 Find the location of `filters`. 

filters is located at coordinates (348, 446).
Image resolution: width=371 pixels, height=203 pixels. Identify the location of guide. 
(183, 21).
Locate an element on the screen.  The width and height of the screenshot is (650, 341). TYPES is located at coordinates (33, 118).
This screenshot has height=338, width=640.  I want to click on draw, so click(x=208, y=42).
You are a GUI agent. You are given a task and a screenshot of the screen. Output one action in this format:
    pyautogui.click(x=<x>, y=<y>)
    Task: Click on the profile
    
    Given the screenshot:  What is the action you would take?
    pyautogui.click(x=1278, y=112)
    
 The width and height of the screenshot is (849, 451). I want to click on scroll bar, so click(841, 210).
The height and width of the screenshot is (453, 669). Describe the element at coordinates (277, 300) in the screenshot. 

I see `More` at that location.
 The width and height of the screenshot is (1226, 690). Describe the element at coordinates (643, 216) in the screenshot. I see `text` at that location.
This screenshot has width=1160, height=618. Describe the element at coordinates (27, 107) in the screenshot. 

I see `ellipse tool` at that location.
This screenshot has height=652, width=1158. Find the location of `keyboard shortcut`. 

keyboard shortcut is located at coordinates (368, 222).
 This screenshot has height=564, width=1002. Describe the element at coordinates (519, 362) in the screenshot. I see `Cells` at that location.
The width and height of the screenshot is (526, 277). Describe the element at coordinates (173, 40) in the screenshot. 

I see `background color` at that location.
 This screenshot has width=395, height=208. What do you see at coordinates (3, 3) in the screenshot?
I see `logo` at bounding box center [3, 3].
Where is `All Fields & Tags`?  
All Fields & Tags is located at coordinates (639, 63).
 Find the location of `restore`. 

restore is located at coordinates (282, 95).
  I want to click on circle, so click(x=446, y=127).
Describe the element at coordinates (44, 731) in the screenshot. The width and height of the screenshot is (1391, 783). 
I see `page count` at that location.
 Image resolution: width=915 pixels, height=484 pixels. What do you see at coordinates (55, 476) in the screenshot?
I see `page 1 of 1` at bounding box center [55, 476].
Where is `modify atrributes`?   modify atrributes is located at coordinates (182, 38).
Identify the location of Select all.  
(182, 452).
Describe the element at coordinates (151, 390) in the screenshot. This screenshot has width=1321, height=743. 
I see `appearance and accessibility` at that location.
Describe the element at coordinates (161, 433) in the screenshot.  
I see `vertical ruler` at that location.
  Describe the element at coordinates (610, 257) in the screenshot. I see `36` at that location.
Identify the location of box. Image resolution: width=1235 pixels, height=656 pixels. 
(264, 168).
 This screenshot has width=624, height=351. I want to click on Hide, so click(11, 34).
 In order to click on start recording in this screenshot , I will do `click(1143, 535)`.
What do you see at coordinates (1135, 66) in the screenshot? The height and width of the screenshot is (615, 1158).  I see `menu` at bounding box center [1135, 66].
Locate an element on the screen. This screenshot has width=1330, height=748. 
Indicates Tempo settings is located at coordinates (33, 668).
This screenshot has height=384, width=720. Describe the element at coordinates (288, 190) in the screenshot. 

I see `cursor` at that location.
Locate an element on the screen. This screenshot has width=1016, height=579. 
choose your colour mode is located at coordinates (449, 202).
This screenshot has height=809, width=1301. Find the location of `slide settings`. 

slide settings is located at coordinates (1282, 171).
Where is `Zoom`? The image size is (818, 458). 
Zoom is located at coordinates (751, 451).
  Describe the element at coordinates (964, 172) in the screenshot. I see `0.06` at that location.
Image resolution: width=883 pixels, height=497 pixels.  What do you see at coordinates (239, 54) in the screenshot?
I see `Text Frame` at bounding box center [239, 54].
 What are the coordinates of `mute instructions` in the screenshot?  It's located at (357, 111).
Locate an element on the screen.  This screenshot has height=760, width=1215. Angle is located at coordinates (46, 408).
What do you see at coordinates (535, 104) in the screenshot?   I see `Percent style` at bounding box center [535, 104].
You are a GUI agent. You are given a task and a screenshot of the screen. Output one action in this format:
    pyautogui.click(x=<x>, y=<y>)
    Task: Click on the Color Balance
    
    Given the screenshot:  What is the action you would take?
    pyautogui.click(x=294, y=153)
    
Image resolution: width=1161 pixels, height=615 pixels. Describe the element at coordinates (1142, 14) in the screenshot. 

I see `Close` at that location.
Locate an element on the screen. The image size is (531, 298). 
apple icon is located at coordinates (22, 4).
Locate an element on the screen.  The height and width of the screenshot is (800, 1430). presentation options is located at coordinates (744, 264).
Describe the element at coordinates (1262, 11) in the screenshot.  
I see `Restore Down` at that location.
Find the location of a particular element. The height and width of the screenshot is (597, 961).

Stated task
Please rewrite the rows from the first line up to and including the line with "I want to click on circle, so", swapping "Find the location of" for "Locate" and leaving everything else unchanged.

Answer to this exercise
 Locate `filters`. 

filters is located at coordinates (348, 446).
Image resolution: width=371 pixels, height=203 pixels. Identify the location of guide. 
(183, 21).
Locate an element on the screen.  The width and height of the screenshot is (650, 341). TYPES is located at coordinates (33, 118).
This screenshot has height=338, width=640.  I want to click on draw, so click(x=208, y=42).
You are a GUI agent. You are given a task and a screenshot of the screen. Output one action in this format:
    pyautogui.click(x=<x>, y=<y>)
    Task: Click on the profile
    
    Given the screenshot:  What is the action you would take?
    pyautogui.click(x=1278, y=112)
    
 The width and height of the screenshot is (849, 451). I want to click on scroll bar, so click(841, 210).
The height and width of the screenshot is (453, 669). Describe the element at coordinates (277, 300) in the screenshot. 

I see `More` at that location.
 The width and height of the screenshot is (1226, 690). Describe the element at coordinates (643, 216) in the screenshot. I see `text` at that location.
This screenshot has width=1160, height=618. Describe the element at coordinates (27, 107) in the screenshot. 

I see `ellipse tool` at that location.
This screenshot has height=652, width=1158. Locate `keyboard shortcut`. 

keyboard shortcut is located at coordinates (368, 222).
 This screenshot has height=564, width=1002. Describe the element at coordinates (519, 362) in the screenshot. I see `Cells` at that location.
The width and height of the screenshot is (526, 277). Describe the element at coordinates (173, 40) in the screenshot. 

I see `background color` at that location.
 This screenshot has width=395, height=208. What do you see at coordinates (3, 3) in the screenshot?
I see `logo` at bounding box center [3, 3].
Where is `All Fields & Tags`?  
All Fields & Tags is located at coordinates (639, 63).
 Locate `restore`. 

restore is located at coordinates (282, 95).
  I want to click on circle, so click(x=446, y=127).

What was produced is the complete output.